L'Homme orchestre
François de Roubaix
On connaît surtout Louis de Funès pour ses comédies potaches et franchouillardes. La Grande Vadrouille et les Aventures de Rabbi Jacob ne sont tout de même pas ce qu'on appelle des merveilles du septième art. Mais en parcourant la filmographie de ce grand acteur populaire, on note quelques lignes légèrement dissonantes, dont celles liées à cet Homme orchestre qui nous intéresse aujourd'hui. Comédie musicale survoltée de 1970, en duo avec son fils, l'Homme orchestre fait partie de ces beaux films qu'on a vite fait d'oublier faute de sérieux et de prétentions auteurisantes. Dommage, donc, puisque ce long-métrage n'en est pas moins une splendide expérience d'affranchissement formel. Définition du genre oblige, cette liberté de ton concerne de très près la dimension musicale du film. Alors François de Roubaix, la porte grande ouverte, n'avait plus qu'à s'en donner à coeur joie. Et de quelle façon!
On ne peut que se prosterner devant Stéphane Lerouge – responsable de la collection "Écouter le Cinéma" chez Universal – qui a eu l'idée lumineuse de rééditer cette bande-originale
après un pressage vinyl à seulement 100 exemplaires. Car ce qu'a composé et joué de Roubaix pour ce film vaut bien plus qu'une simple illustration sonore. C'est presque un manifeste, en tout cas un authentique témoignage d'une époque luxuriante où les Français faisaient rêver le monde entier avec leurs symphonies psychédéliques. De Roubaix n'a ici rien à envier à Jean-Claude Vannier (le responsable d'Histoire de Melody Nelson) en terme de polyvalence et de finesse d'écriture. En 22 titres expéditifs, tous les styles sont bombardés avec une insouciance hallucinante : on joue du rock, du jazz, du classique, de la musette, on crée des ambiances piano-bar ou broadwayennes comme De Funès nous sort sa série de grimaces. C'est fun, drôle et toujours juste.

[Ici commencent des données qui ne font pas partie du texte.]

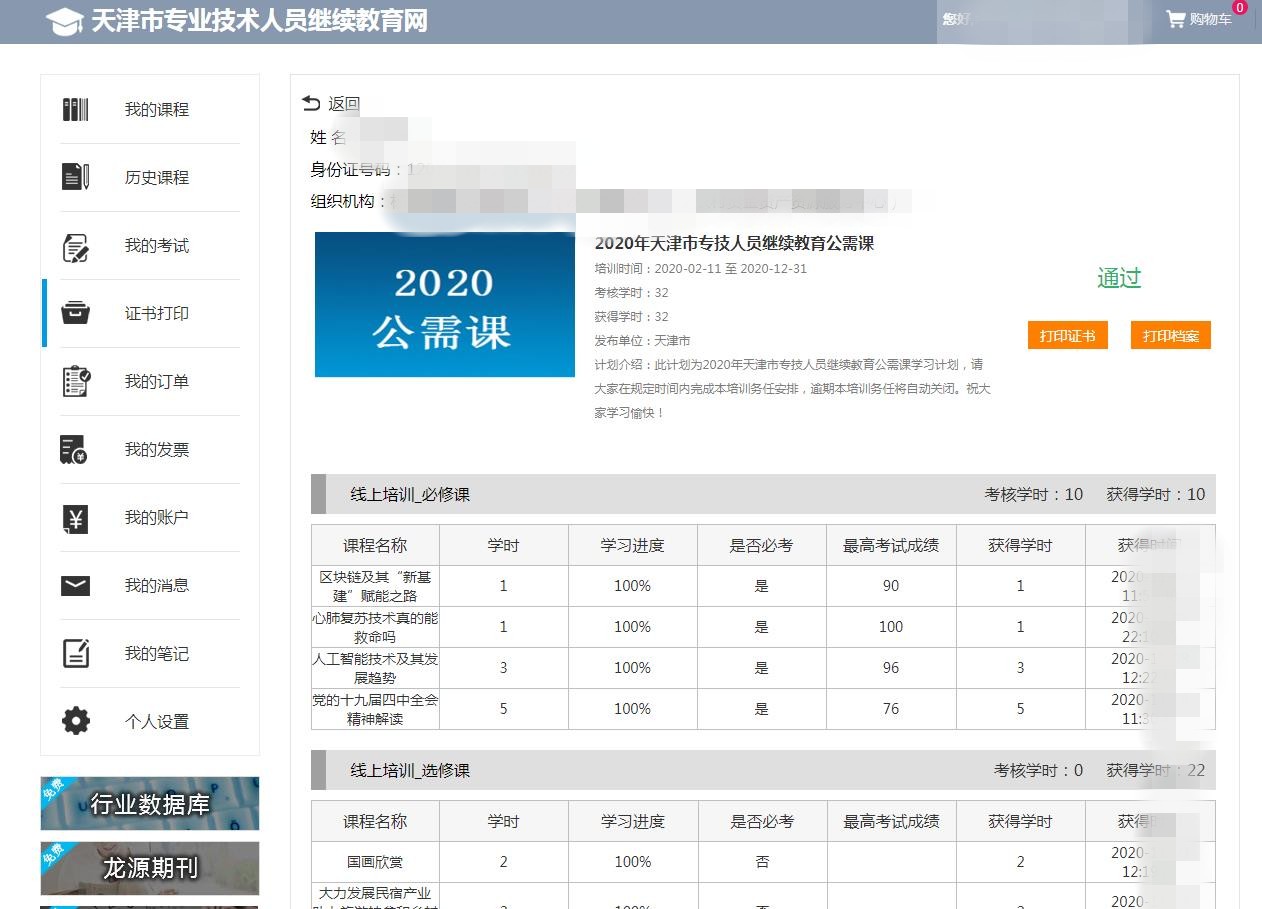Click the Personal Settings gear icon

coord(76,721)
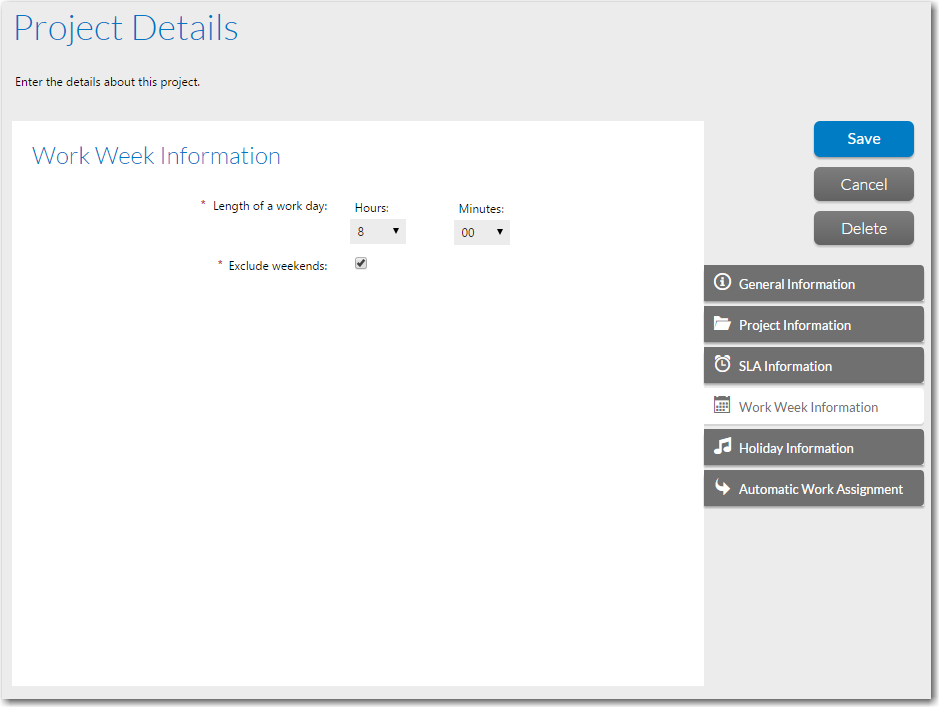The image size is (939, 707).
Task: Click the open folder icon for Project Information
Action: (x=722, y=324)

De Roubaix bricole des instruments bizarres, produits des sons jamais entendus auparavant, appelle des dizaines de cordes à lui donner la réplique... on est dans une démesure hilare, dans une grandiloquence carnavalesque qui n'empêche ni le talent de s'exprimer, ni l'émotion de pointer. Et c'est donc loin de toute austérité que ce compositeur nous enseigne son génie, à travers une écriture-caméléon comique et émouvante sur tous les fronts, comme sur ce "Ballet du rêve" à hurler jaune de rire ou ce bouleversant "Yacht" typé Screamin' Jay Hawkins. En un mot miraculeux!